Stored items from a collection:
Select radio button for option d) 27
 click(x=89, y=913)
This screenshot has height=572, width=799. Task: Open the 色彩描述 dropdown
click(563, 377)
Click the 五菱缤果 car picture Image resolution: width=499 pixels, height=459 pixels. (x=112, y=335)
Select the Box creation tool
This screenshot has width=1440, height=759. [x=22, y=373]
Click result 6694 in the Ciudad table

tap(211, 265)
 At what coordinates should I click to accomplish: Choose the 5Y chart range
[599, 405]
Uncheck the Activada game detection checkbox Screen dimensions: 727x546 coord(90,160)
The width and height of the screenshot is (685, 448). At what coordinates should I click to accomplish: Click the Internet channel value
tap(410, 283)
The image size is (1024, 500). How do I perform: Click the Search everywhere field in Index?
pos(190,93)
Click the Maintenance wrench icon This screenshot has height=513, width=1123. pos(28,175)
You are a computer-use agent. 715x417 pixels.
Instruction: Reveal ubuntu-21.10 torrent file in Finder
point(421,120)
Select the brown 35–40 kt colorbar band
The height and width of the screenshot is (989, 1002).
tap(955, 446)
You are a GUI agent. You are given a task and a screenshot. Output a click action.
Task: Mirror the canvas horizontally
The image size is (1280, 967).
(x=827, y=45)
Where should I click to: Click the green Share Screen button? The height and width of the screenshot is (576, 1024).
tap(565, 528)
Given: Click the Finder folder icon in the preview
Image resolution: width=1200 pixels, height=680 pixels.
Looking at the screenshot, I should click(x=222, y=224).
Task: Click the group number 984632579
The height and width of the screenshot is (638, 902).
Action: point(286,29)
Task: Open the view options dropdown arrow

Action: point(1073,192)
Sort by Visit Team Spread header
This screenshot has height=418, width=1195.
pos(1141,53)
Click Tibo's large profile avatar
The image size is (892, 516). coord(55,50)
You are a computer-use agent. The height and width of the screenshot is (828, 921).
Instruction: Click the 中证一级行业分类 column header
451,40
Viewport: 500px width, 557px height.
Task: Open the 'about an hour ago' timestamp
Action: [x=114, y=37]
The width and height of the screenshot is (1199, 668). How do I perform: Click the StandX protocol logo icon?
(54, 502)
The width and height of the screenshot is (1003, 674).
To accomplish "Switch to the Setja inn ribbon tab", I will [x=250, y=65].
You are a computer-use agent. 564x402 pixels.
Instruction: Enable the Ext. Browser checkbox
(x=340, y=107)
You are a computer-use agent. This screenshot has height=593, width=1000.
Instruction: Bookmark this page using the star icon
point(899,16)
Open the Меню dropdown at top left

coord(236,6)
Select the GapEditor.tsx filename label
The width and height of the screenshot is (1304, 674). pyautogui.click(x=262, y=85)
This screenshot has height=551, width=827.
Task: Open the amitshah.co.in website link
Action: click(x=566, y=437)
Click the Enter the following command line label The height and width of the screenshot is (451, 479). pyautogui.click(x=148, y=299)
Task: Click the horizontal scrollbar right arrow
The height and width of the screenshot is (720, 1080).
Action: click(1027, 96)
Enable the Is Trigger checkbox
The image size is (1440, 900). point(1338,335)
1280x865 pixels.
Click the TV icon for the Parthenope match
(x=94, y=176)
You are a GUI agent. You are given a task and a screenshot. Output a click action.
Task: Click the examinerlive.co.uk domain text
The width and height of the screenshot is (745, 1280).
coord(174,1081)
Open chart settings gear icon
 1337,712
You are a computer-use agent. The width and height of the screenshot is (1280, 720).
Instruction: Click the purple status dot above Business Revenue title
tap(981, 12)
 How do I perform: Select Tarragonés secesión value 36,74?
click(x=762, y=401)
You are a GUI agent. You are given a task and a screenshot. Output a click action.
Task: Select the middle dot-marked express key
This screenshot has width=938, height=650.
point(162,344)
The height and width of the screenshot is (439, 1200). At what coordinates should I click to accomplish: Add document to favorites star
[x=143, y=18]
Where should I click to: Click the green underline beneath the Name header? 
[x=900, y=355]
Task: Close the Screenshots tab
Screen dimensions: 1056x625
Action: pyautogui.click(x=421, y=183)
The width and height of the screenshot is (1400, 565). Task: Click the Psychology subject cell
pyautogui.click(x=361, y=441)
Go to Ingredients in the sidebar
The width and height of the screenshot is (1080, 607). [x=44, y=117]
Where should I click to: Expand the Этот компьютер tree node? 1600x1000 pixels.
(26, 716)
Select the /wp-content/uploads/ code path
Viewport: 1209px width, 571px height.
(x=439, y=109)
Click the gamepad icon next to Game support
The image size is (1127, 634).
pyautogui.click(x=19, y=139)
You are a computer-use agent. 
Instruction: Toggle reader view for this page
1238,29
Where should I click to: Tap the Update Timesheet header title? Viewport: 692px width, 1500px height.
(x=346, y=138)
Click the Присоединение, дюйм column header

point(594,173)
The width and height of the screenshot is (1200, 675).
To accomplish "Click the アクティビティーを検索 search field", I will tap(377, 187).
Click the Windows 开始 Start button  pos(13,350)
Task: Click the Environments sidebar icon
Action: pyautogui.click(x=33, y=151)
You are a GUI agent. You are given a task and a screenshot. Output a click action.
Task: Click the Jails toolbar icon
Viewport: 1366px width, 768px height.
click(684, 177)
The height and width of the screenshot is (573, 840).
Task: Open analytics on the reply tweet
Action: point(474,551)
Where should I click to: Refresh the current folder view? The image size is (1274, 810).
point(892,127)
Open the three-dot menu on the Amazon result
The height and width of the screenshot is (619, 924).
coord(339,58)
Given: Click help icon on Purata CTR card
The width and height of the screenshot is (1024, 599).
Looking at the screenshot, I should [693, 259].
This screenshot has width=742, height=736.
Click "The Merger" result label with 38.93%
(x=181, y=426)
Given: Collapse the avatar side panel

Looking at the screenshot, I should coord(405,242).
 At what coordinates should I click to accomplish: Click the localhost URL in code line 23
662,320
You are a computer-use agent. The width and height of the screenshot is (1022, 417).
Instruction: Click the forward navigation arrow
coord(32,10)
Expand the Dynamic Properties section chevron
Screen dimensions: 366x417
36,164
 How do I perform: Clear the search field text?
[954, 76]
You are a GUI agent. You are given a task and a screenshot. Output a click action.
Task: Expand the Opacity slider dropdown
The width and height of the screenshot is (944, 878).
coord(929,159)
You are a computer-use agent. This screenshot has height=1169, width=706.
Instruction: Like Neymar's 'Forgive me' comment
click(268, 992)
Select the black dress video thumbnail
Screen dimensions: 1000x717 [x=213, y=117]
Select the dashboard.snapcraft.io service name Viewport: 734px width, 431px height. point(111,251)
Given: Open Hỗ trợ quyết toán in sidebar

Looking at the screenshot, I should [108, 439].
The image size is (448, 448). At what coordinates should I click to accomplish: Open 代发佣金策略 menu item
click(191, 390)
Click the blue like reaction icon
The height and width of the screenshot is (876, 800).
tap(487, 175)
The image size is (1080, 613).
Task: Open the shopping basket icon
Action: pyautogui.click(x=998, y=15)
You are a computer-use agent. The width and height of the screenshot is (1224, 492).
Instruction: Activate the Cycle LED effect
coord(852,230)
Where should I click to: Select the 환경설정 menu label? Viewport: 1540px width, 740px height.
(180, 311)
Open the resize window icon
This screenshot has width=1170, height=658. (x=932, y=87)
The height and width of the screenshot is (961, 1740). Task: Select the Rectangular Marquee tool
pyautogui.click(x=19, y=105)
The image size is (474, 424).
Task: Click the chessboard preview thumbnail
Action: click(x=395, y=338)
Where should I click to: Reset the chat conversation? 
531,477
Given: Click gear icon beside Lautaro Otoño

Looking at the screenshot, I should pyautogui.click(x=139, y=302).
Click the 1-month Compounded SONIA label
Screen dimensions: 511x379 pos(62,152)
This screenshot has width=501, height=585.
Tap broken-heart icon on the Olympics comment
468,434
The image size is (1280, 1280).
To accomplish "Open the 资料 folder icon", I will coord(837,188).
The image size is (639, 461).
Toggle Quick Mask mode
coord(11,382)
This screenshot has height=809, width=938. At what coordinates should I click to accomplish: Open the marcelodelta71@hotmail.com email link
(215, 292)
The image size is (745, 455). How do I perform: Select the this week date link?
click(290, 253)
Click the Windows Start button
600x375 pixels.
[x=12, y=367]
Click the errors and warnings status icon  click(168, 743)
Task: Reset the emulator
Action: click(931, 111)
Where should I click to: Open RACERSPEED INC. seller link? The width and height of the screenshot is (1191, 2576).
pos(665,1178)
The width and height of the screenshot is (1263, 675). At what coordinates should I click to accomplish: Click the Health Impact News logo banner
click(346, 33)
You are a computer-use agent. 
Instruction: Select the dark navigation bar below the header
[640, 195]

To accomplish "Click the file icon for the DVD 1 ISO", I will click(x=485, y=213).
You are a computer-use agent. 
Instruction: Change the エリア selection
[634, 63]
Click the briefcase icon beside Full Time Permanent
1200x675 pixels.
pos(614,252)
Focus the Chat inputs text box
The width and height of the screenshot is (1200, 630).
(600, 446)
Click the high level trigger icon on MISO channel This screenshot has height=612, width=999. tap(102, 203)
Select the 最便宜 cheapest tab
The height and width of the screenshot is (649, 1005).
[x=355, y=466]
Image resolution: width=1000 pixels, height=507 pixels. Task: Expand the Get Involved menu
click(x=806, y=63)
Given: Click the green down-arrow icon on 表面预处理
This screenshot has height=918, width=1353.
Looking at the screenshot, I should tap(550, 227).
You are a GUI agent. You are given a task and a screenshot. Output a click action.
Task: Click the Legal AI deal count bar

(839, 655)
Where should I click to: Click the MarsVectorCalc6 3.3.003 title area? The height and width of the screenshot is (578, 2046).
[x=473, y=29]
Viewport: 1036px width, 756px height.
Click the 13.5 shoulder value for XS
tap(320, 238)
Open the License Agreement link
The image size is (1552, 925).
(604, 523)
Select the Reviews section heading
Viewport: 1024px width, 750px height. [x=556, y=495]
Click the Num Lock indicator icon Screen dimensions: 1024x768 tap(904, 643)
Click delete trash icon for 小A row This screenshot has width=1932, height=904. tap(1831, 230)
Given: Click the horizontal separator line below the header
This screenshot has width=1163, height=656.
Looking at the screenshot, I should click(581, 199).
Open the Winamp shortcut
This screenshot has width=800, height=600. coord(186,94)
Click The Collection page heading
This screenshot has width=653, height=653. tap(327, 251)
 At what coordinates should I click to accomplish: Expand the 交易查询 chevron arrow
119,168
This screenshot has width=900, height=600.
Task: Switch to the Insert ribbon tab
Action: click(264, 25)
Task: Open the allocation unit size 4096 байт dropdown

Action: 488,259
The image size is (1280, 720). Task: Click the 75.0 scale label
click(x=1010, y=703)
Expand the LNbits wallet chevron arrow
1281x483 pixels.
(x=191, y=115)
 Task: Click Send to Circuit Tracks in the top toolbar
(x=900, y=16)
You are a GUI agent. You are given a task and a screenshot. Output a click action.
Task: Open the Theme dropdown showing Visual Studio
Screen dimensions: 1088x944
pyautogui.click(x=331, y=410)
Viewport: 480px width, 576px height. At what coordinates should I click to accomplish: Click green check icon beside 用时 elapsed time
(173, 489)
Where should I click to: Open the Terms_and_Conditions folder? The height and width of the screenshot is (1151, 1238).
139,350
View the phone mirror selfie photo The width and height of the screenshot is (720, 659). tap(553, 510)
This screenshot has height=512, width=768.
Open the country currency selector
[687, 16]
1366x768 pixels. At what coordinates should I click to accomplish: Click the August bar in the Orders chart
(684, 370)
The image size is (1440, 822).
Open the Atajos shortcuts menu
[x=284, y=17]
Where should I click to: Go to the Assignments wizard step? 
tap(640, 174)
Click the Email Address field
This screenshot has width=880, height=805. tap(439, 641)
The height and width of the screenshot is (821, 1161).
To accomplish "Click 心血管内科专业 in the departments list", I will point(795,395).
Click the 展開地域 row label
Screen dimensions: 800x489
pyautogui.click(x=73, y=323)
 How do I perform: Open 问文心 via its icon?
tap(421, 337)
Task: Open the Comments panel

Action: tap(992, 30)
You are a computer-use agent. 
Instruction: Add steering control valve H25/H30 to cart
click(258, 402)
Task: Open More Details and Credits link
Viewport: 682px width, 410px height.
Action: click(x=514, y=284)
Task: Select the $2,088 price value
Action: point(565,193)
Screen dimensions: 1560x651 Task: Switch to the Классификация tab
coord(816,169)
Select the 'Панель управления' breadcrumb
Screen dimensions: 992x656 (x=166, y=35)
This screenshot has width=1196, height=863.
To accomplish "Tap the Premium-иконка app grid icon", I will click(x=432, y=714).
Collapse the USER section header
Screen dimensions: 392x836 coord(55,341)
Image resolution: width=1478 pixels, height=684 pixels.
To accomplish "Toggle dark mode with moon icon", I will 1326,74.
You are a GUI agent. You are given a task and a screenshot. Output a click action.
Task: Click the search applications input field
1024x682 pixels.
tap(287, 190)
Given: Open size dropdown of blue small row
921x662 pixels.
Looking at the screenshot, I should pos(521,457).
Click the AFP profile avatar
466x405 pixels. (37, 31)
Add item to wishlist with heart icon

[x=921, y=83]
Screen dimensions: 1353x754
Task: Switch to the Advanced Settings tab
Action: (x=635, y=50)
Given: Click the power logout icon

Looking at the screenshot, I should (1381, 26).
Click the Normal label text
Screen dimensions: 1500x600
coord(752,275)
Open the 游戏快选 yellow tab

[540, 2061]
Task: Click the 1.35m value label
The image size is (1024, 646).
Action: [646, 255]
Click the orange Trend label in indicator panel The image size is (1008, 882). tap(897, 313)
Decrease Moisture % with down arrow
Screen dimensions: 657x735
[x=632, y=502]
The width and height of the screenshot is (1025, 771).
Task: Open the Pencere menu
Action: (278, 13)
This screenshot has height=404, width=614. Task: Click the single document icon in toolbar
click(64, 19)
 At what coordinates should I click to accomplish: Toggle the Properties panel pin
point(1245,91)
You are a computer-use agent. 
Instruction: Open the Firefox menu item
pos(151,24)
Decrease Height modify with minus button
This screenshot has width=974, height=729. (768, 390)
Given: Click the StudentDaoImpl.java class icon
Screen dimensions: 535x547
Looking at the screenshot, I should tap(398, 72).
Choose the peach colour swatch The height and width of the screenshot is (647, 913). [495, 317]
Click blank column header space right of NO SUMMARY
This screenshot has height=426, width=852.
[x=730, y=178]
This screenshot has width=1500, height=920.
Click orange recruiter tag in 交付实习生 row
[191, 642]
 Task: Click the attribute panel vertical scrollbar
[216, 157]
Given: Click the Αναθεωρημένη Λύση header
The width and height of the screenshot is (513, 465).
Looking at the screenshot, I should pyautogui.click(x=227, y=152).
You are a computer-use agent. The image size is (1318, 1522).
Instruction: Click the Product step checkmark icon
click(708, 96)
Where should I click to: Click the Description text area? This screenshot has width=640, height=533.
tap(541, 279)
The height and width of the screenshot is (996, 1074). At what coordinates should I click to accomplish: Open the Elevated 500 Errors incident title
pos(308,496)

TASK OBJECTIVE: Only one stretch of the data above is needed. Restate it word for word, from the line containing "Where should I click to: Go" through the line containing "Task: Open More Details and Credits link", both ends included.

REPLY:
Where should I click to: Go to the Assignments wizard step? 
tap(640, 174)
Click the Email Address field
This screenshot has width=880, height=805. tap(439, 641)
The height and width of the screenshot is (821, 1161).
To accomplish "Click 心血管内科专业 in the departments list", I will point(795,395).
Click the 展開地域 row label
Screen dimensions: 800x489
pyautogui.click(x=73, y=323)
 How do I perform: Open 问文心 via its icon?
tap(421, 337)
Task: Open the Comments panel

Action: tap(992, 30)
You are a computer-use agent. 
Instruction: Add steering control valve H25/H30 to cart
click(258, 402)
Task: Open More Details and Credits link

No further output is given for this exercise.